Thankfully, director Peter Berg at least has the common sense to stage a brawl every 20 minutes or so to keep things lively, and he uses a bright color palette and some kinetic camera work to remind people that he was once the guy that made Friday Night Lights, and the far superior buddy comedy The Rundown. This is Berg and Wahlberg’s fifth film together after Lone Survivor, Patriots Day, Deepwater Horizon, and Mile 22, and it proves the pair should stick to films inspired by true stories. For some reason, Berg finds it necessary to show Spenser writing down simple notes like “Who killed John Boylan?” then underlining them three times for emphasis.

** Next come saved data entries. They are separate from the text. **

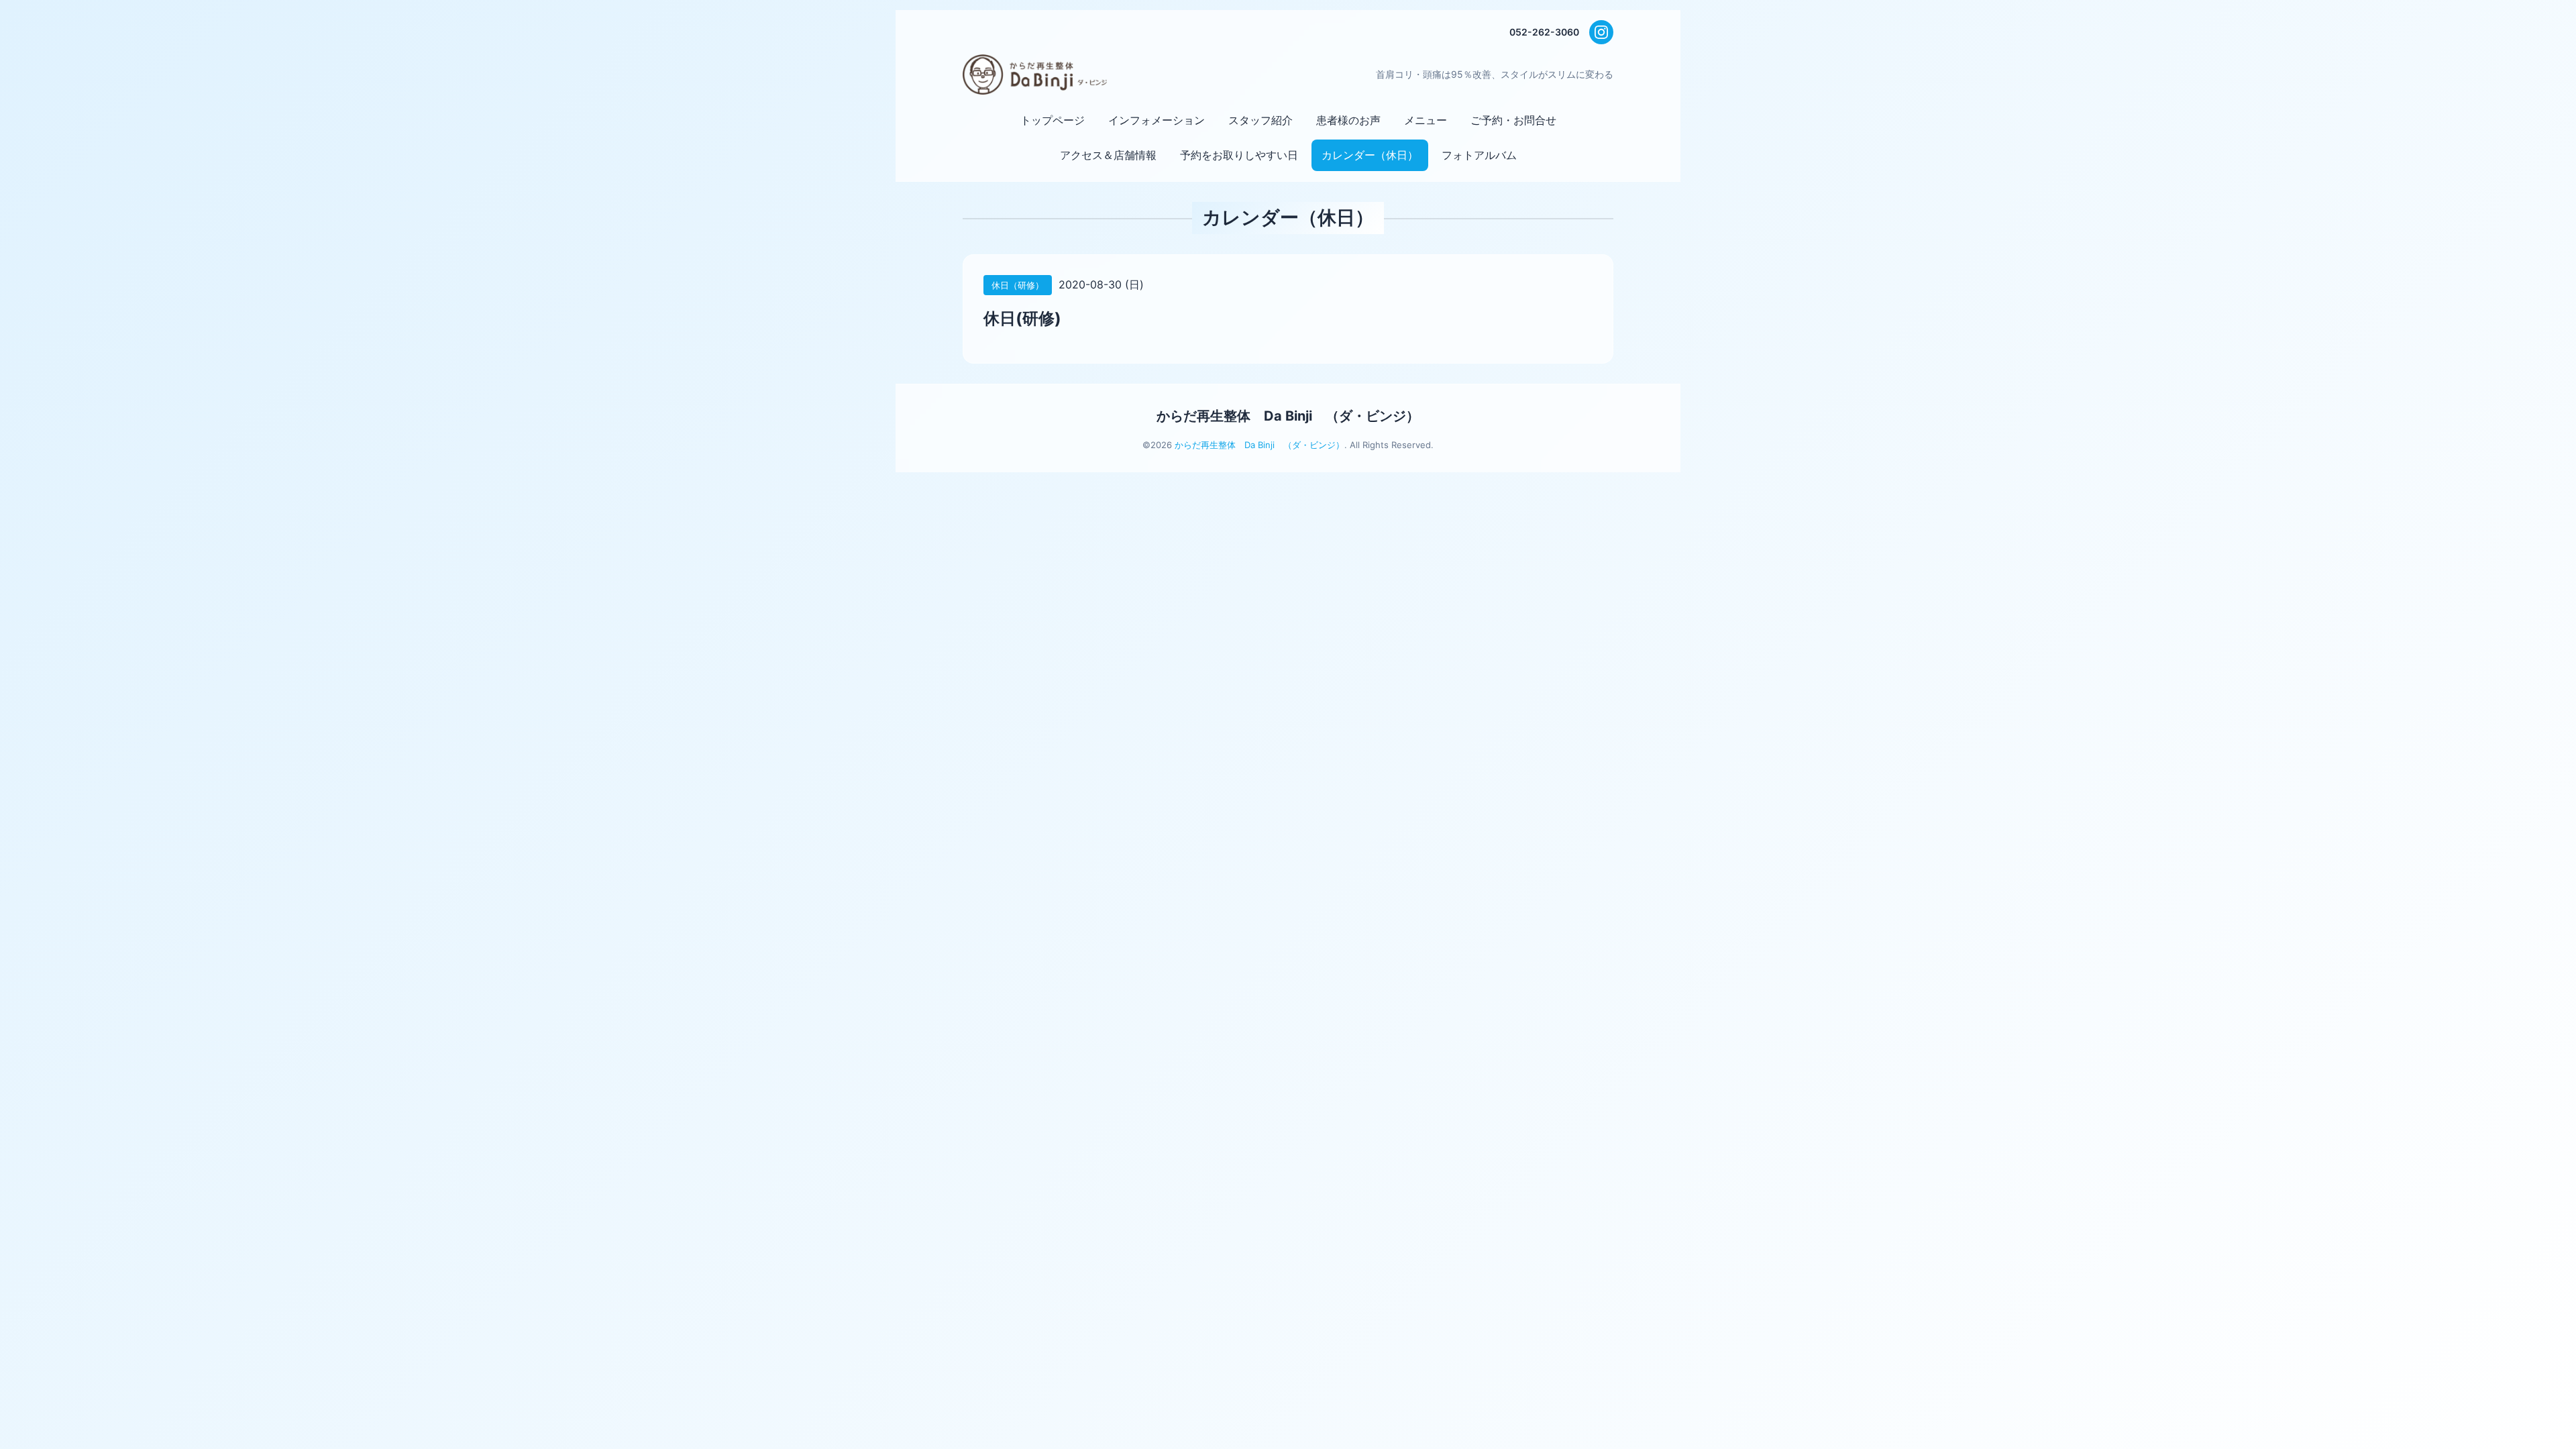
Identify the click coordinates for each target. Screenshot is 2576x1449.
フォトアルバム (1479, 155)
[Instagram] (1601, 32)
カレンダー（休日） (1370, 155)
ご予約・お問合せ (1513, 120)
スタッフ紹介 (1260, 120)
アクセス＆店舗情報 (1108, 155)
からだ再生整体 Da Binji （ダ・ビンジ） (1288, 416)
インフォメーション (1156, 120)
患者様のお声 (1348, 120)
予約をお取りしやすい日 (1239, 155)
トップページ (1052, 120)
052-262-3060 (1544, 32)
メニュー (1425, 120)
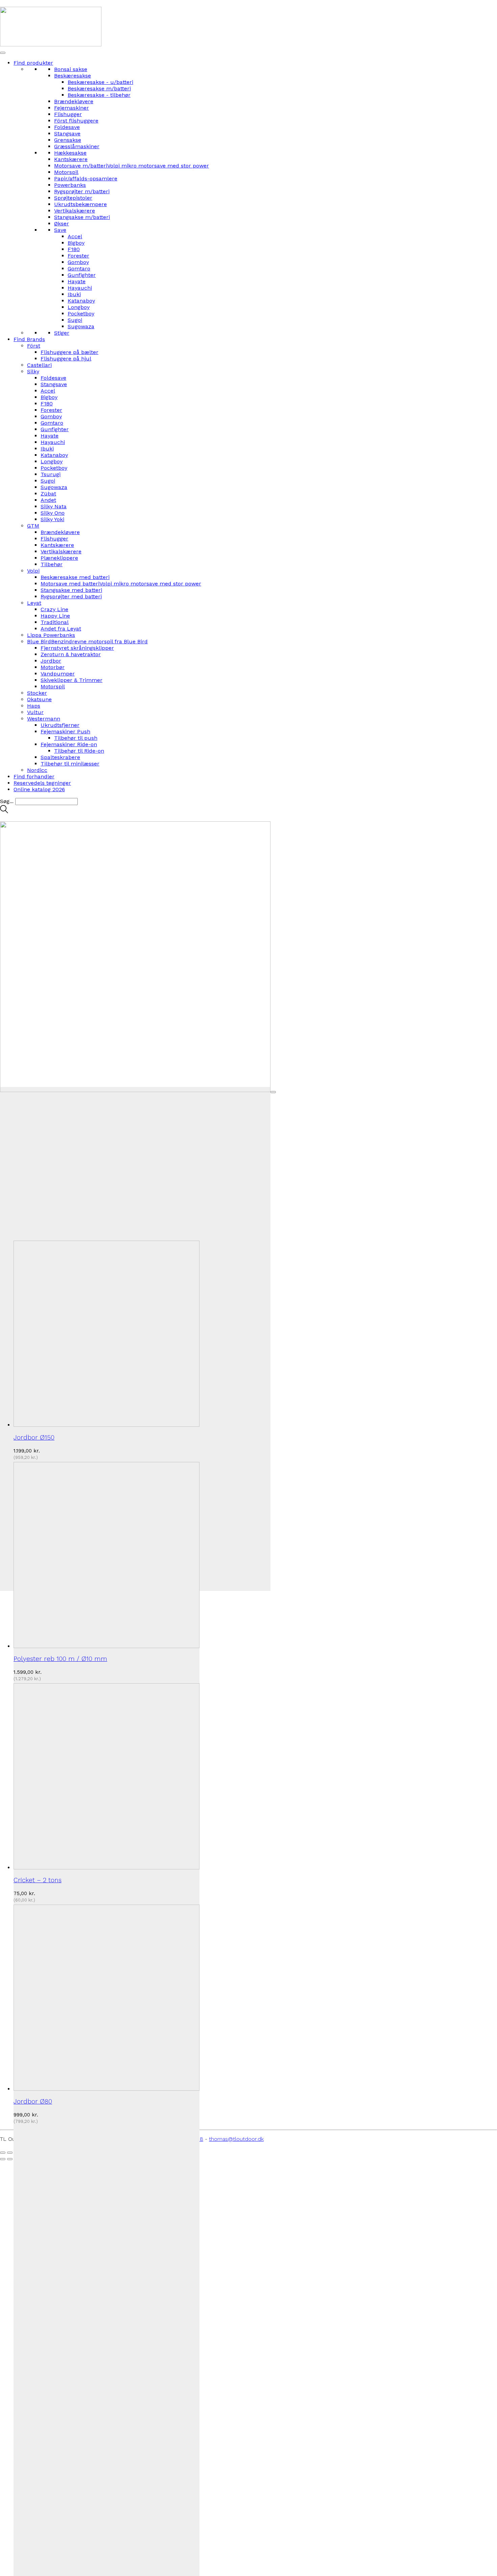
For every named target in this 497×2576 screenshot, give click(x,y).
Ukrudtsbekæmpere (80, 204)
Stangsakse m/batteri (82, 217)
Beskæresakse (72, 75)
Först (33, 345)
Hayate (77, 281)
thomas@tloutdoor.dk (236, 2139)
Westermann (43, 718)
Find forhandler (34, 776)
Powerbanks (70, 185)
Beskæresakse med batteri (75, 577)
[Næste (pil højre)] (10, 2159)
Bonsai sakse (70, 69)
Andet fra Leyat (61, 628)
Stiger (61, 333)
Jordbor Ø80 (33, 2101)
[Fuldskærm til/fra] (10, 2153)
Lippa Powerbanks (51, 635)
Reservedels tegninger (42, 783)
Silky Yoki (52, 519)
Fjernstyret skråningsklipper (77, 648)
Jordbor (51, 661)
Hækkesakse (70, 153)
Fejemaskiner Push (65, 731)
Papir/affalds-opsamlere (85, 178)
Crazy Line (54, 609)
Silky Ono (53, 513)
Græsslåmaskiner (76, 146)
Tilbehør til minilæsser (70, 763)
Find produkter (33, 63)
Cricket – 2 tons (38, 1880)
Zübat (48, 493)
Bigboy (76, 243)
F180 (74, 249)
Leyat (34, 603)
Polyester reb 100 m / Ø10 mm (60, 1659)
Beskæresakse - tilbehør (99, 95)
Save (60, 230)
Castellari (39, 365)
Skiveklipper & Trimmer (71, 680)
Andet (48, 500)
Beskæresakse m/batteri (99, 88)
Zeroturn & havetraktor (71, 654)
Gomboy (78, 262)
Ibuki (74, 294)
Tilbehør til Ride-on (79, 751)
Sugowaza (81, 326)
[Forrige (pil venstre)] (2, 2159)
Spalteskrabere (60, 757)
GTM (33, 526)
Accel (75, 236)
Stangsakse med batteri (71, 590)
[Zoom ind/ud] (2, 2153)
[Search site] (4, 811)
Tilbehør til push (75, 738)
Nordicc (37, 770)
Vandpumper (58, 673)
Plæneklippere (59, 558)
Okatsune (39, 699)
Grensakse (67, 140)
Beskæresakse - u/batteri (100, 82)
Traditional (55, 622)
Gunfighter (82, 275)
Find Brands (29, 339)
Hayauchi (80, 288)
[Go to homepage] (50, 44)
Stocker (37, 693)
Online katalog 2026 (39, 789)
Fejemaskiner (71, 108)
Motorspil (66, 172)
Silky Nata (54, 506)
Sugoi (75, 320)
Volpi (33, 571)
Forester (78, 255)
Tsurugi (51, 474)
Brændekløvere (73, 101)
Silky (33, 371)
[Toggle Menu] (2, 53)
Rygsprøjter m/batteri (82, 191)
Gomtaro (79, 268)
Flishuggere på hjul (66, 358)
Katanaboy (81, 300)
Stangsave (67, 133)
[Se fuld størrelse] (273, 1092)
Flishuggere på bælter (69, 352)
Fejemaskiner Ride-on (69, 744)
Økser (61, 223)
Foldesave (67, 127)
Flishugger (68, 114)
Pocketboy (81, 313)
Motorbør (53, 667)
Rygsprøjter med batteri (71, 596)
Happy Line (55, 616)
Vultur (35, 712)
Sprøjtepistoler (73, 198)
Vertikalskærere (74, 210)
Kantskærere (71, 159)
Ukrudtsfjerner (60, 725)
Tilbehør (52, 564)
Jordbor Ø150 (34, 1437)
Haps (33, 706)
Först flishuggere (76, 120)
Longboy (79, 307)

It feels like a parody of a detective movie at times.
Speaking of a parody, comedian Iliza Shlesinger plays Spenser’s love interest as if she’s trying to recreate Heidi Gardner’s SNL character Angel, Every Boxer’s Girlfriend. She does manage to deliver a funny Batman analogy, one of the only jokes that the movie pulls off, but points deducted for her randomly howling “Go Sox!” during a sex scene. Alan Arkin, Bokeem Woodbine, and Marc Maron all give solid supporting performances, but even they can’t make some of these groan-worthy lines work. If Marc Maron serving as an exposition machine is one of the bright spots of your movie, that’s not great.
Spenser Confidential ends in a way that suggests that those involved hope to make a sequel, and that’s about as baffling as the film’s extended sequence of Wahlberg fighting off a dog. If one wants to watch a movie in the style of Spenser Confidential, they would be better off skipping to the end of the credits and watching whatever Netflix’s algorithm serves up next instead. It’s inconceivable that it’d be as half-baked as this movie. Case closed.